Here are some suggested organisations that offer expert advice on SN.
Happened again, another awful public reaction. Anyone put up with this?(24 Posts)
Okay, so, like I said in another thread, DS is screaming constantly these passed few weeks, seemingly in anger, very often.
I went to the garage, put some fuel in, locked the car up with DSs inside, and went in to the shop topay (where I can absolutely see DS and he's perfectly safe).
Some woman basically runs up to me as I'm in the queue where there's in a decent sized audience, and goes 'is that your child?' I said yes, she goes (in an outraged voice) 'He's screaming'. I said yes I know, he's locked in, it's okay.
She looked at me in disgust and stormed off.

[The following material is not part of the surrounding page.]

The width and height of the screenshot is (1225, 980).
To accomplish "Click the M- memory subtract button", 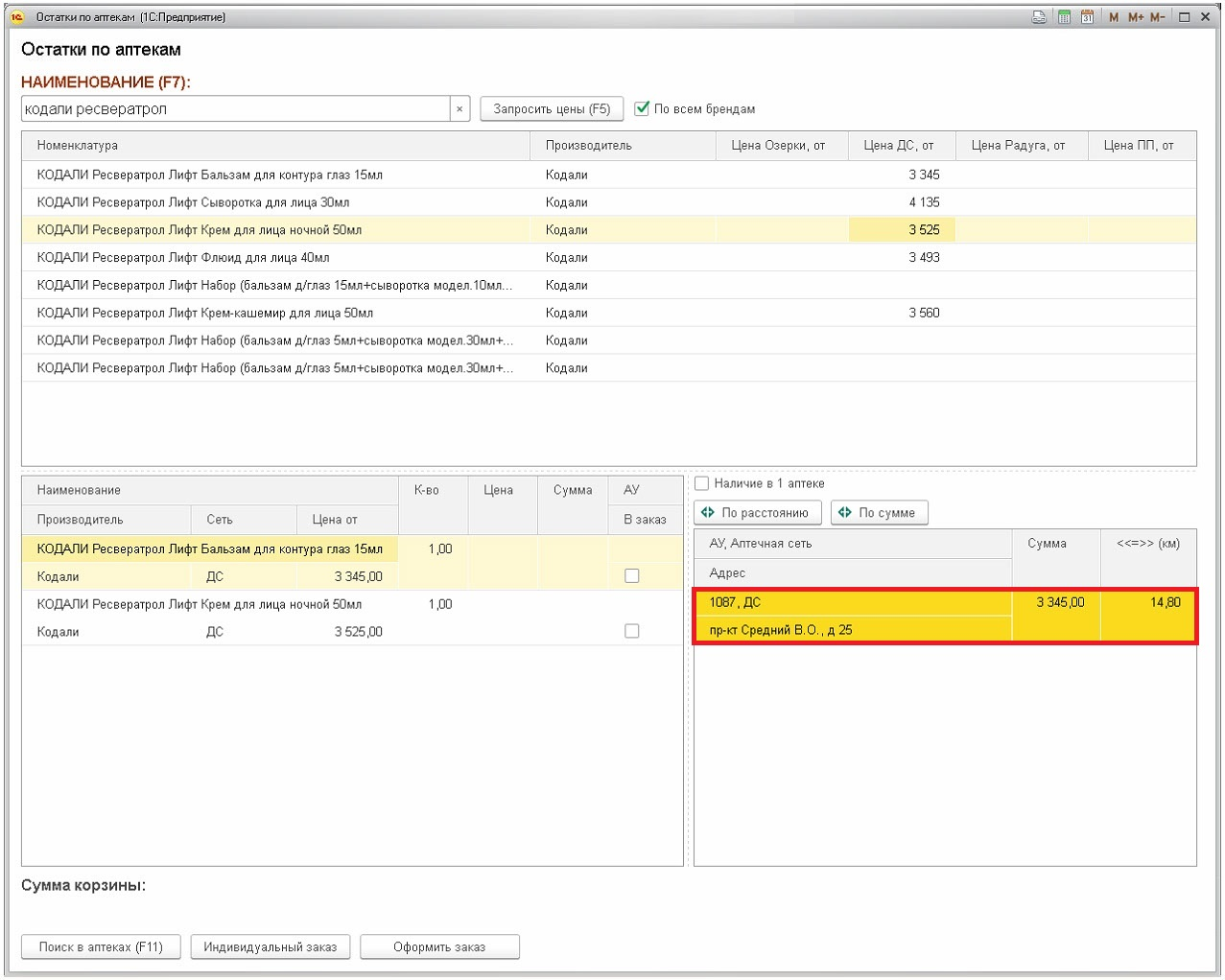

Just like the time some guy shouting at me that I should be ashamed of myself, for 'allowing' DS to lay there in the middle of the street.
It's such a nightmare
Anyone else have to deal with how people are in public?
yes, I smile and say, something like, better than growing up a spoilt brat
just dont worry about it, you will grow a thicker skin soon enough. Smile and ask if they would rather deal with him?
As Lisa said, thick skin. Better your child grows up cared for than ignorant
fat and ugly like the person criticising you
Other people can be so quick to pass comment without knowing what they are talking about!!
DS2 has Aspergers and can sometimes have extreme reactions - I've got some cards from NAS which explain his condition. If you are a wimp like me and don't have the energy or nerve to answer back, it can be quite satisfying to "card" anyone who is less than sympathetic!!
Otherwise, if it is just a random person I try not to waste my breath on them, as I'll probably never have the misfortune to see them again.
If its any help I've had this outside our local village shop with my (nt) dd. She's forever taking her shoes off and I said if she took them off again she wouldn't be allowed to come into the shop. Needless to say when we got to the shop, the shoes were off and I left her locked in the car - right outside the door where I could see her. Lady was very annoyed and said "do you think its good for her to be screaming like that". I'm afraid my reaction was "Tough, she was warned and she still took her shoes off so now she learns the consequences and if she wants to throw a strop thats up to her!" Lady looked at me as if I was something stuck to her shoe
I guess what I'm trying to say its not only the children with dxs or challenges that get these reactions. All you can do is as previous posters have said, is smile sweetly and grow a thick skin.
I once left ds screaming in the car while I went to the other side of the car park to collect dd.....another Mum came to tell me he was crying, I said I knew and that he would be fine but thank you....she said "Well if you don't care" in front of everyone and walked off.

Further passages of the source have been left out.